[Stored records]
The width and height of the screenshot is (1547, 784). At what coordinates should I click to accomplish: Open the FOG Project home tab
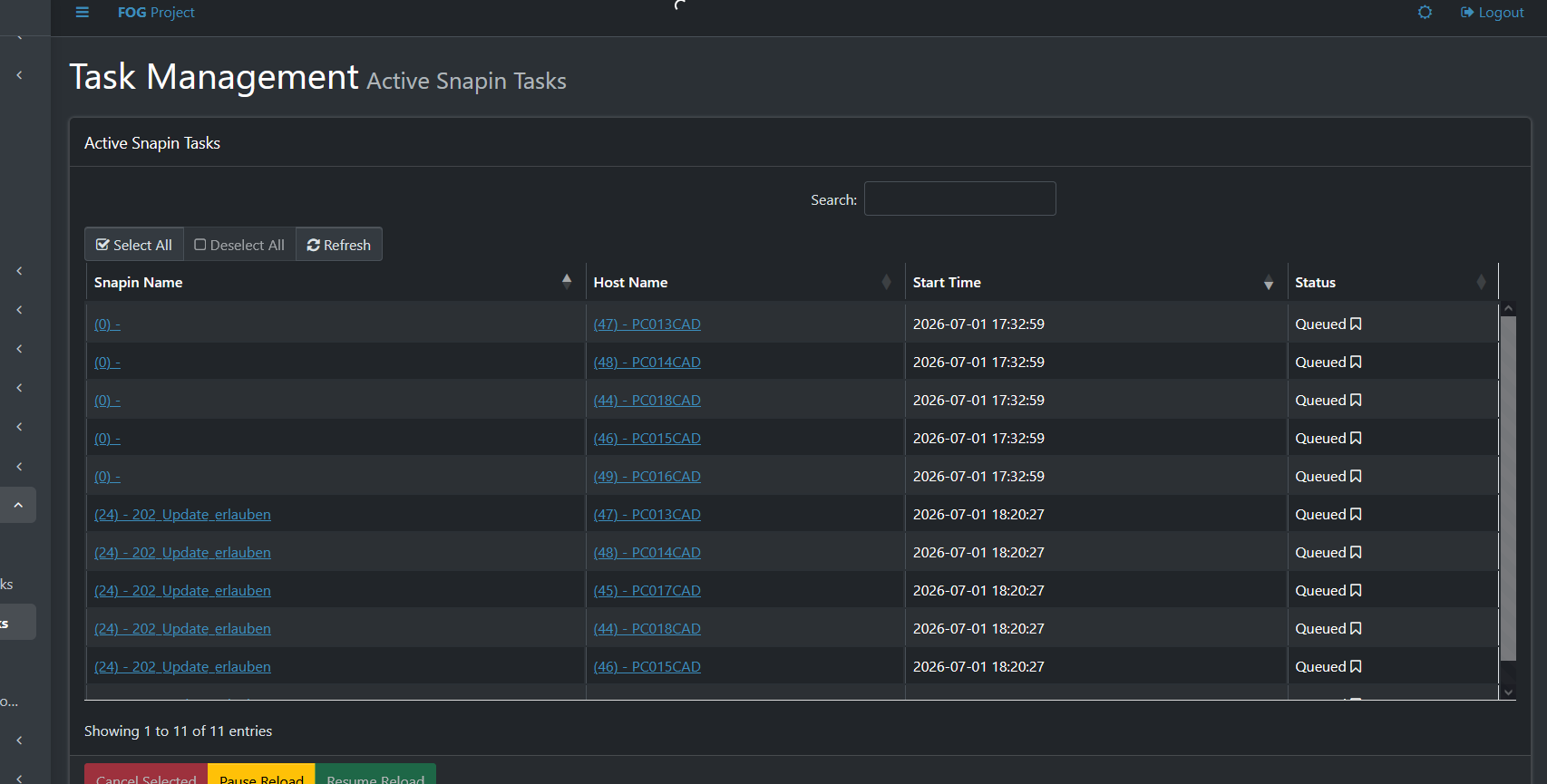156,13
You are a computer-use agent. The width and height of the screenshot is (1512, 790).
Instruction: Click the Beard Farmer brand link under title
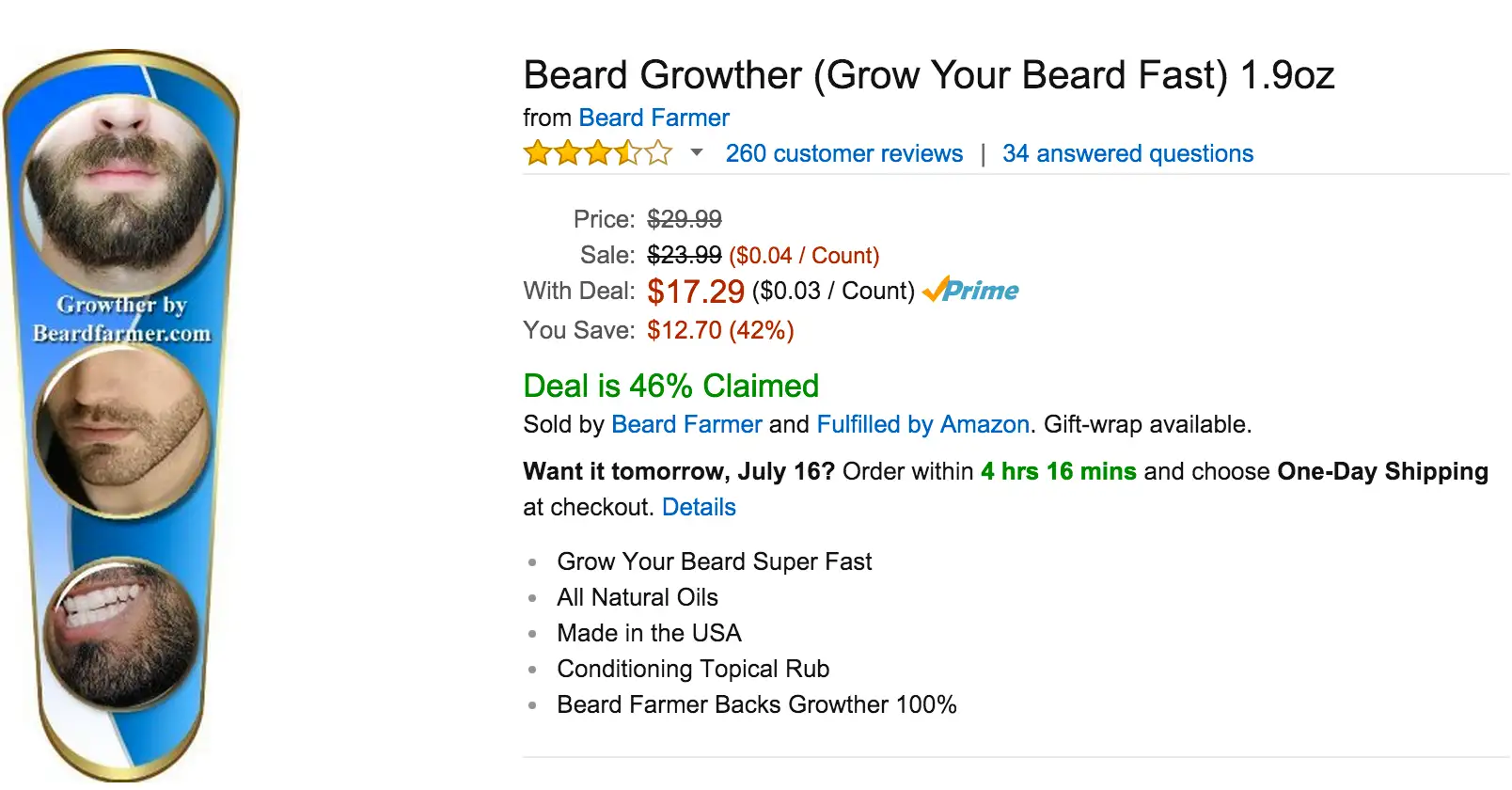pos(654,118)
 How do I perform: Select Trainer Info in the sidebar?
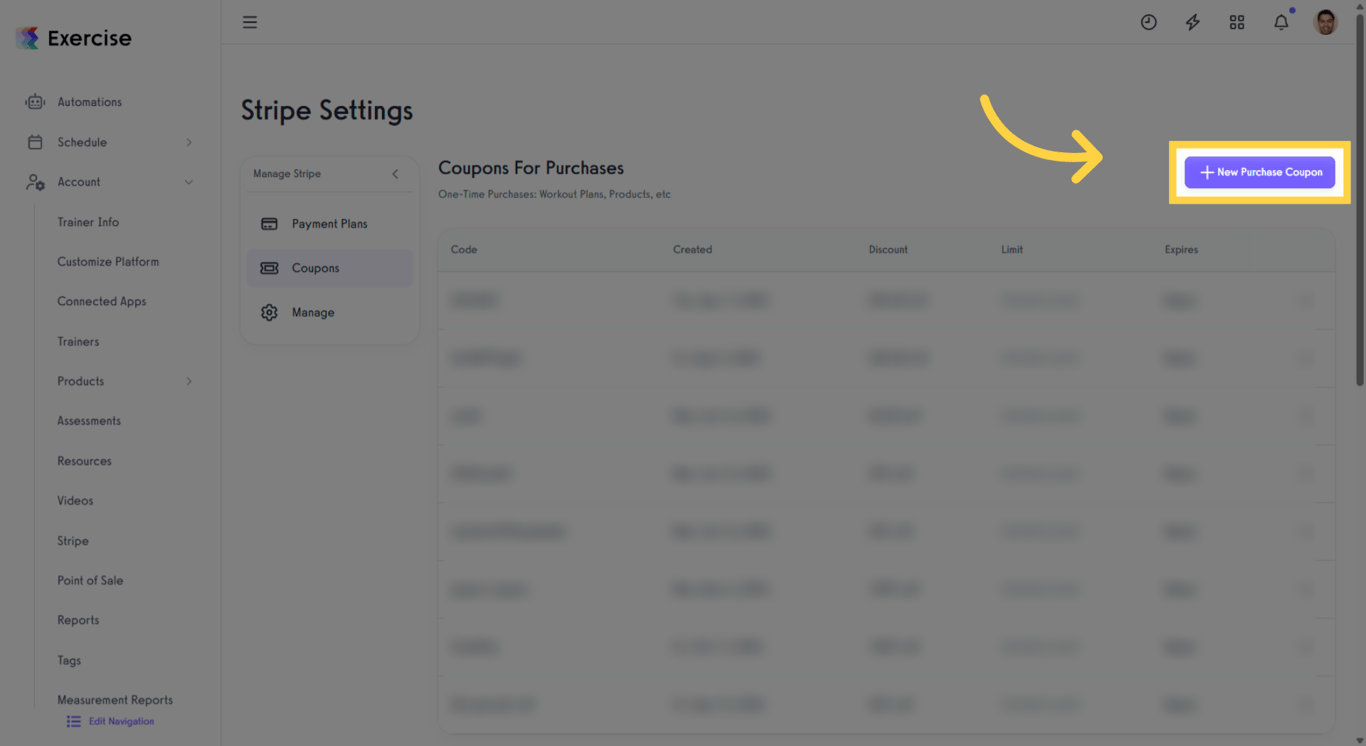(87, 222)
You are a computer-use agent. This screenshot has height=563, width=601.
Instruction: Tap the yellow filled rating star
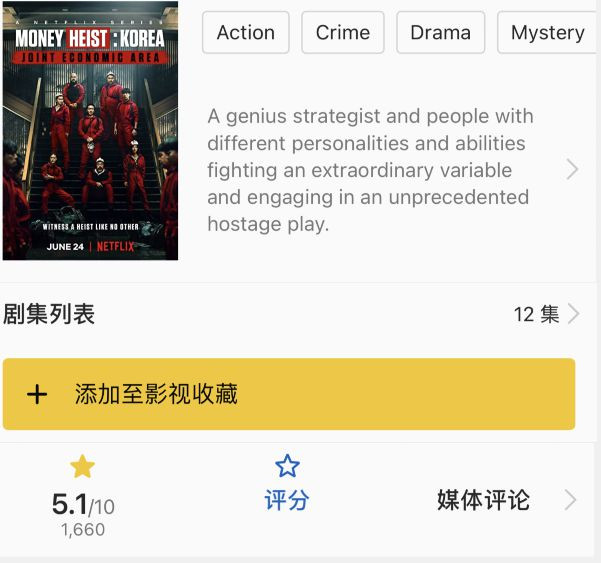(82, 466)
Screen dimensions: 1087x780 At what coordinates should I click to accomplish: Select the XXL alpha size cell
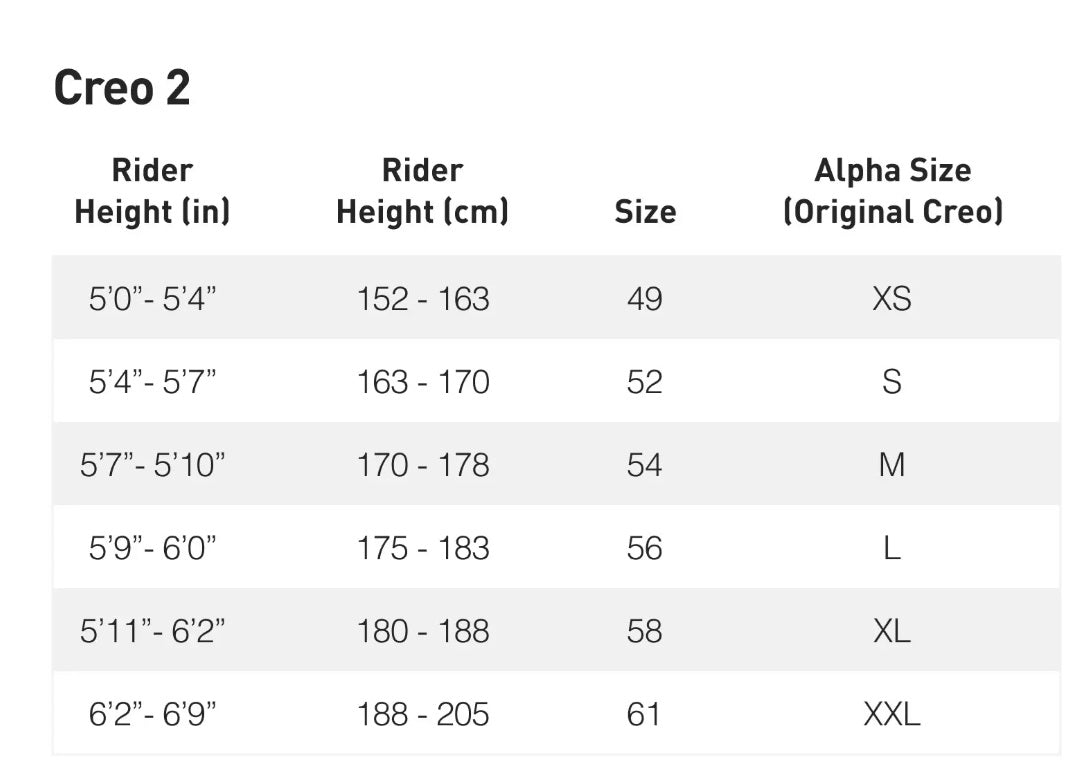point(892,714)
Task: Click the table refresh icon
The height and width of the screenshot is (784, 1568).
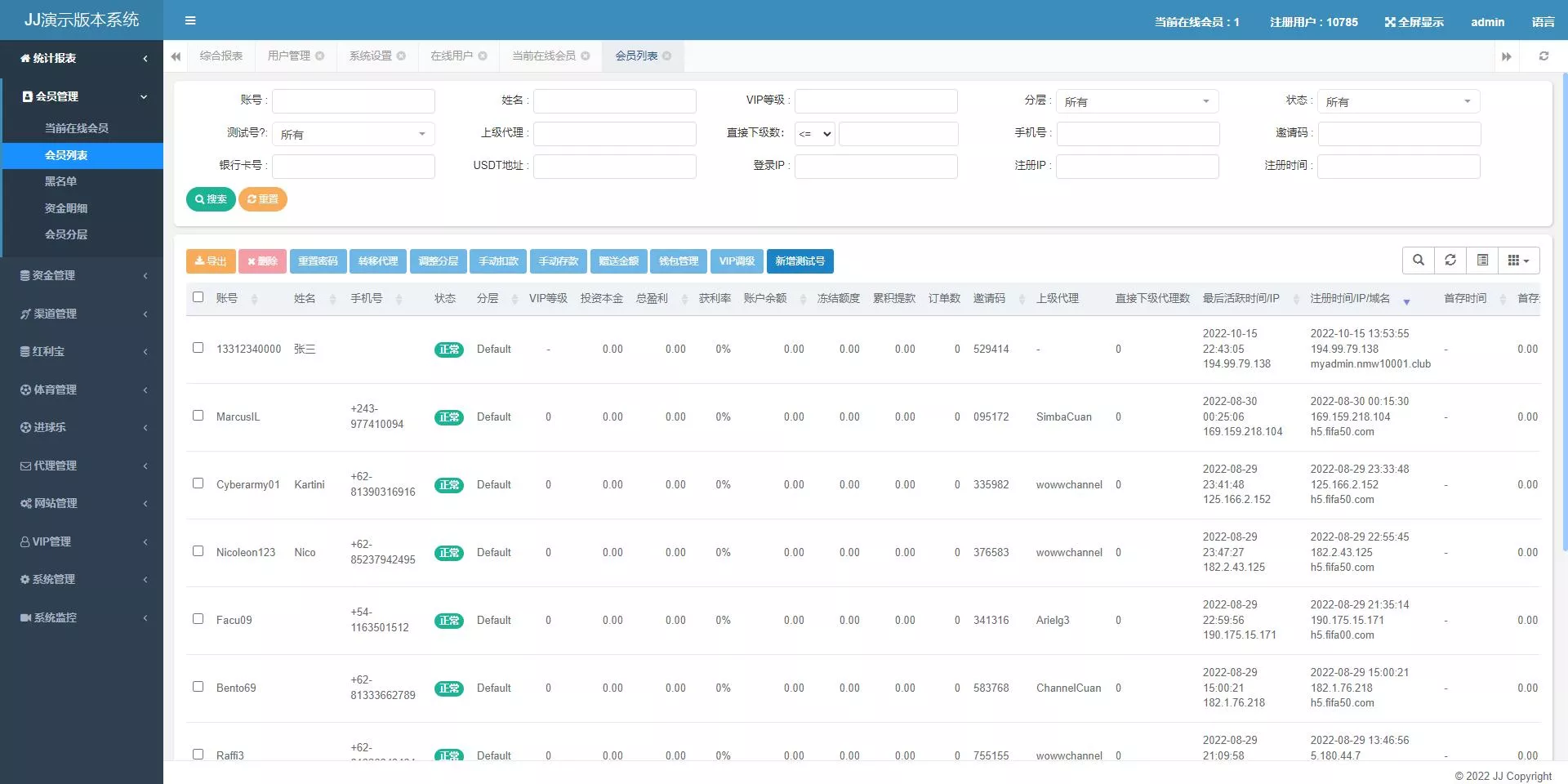Action: tap(1450, 261)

### TASK DETAILS
Exactly repeat the data above; the pictures do not belong in your copy.

### ANSWER TO THIS TASK
The width and height of the screenshot is (1547, 784). At what coordinates should I click to accomplish: Open the FOG Project home tab
156,13
You are a computer-use agent. The width and height of the screenshot is (1512, 790).
Instruction: Click the Beard Farmer brand link under title
pos(654,118)
 How do I perform: Select Trainer Info in the sidebar?
(87, 222)
You are a computer-use agent. This screenshot has height=563, width=601.
Instruction: Tap the yellow filled rating star
(82, 466)
Screen dimensions: 1087x780 At what coordinates should I click to accomplish: Select the XXL alpha size cell
point(892,714)
Task: Click the table refresh icon
The height and width of the screenshot is (784, 1568).
Action: tap(1450, 261)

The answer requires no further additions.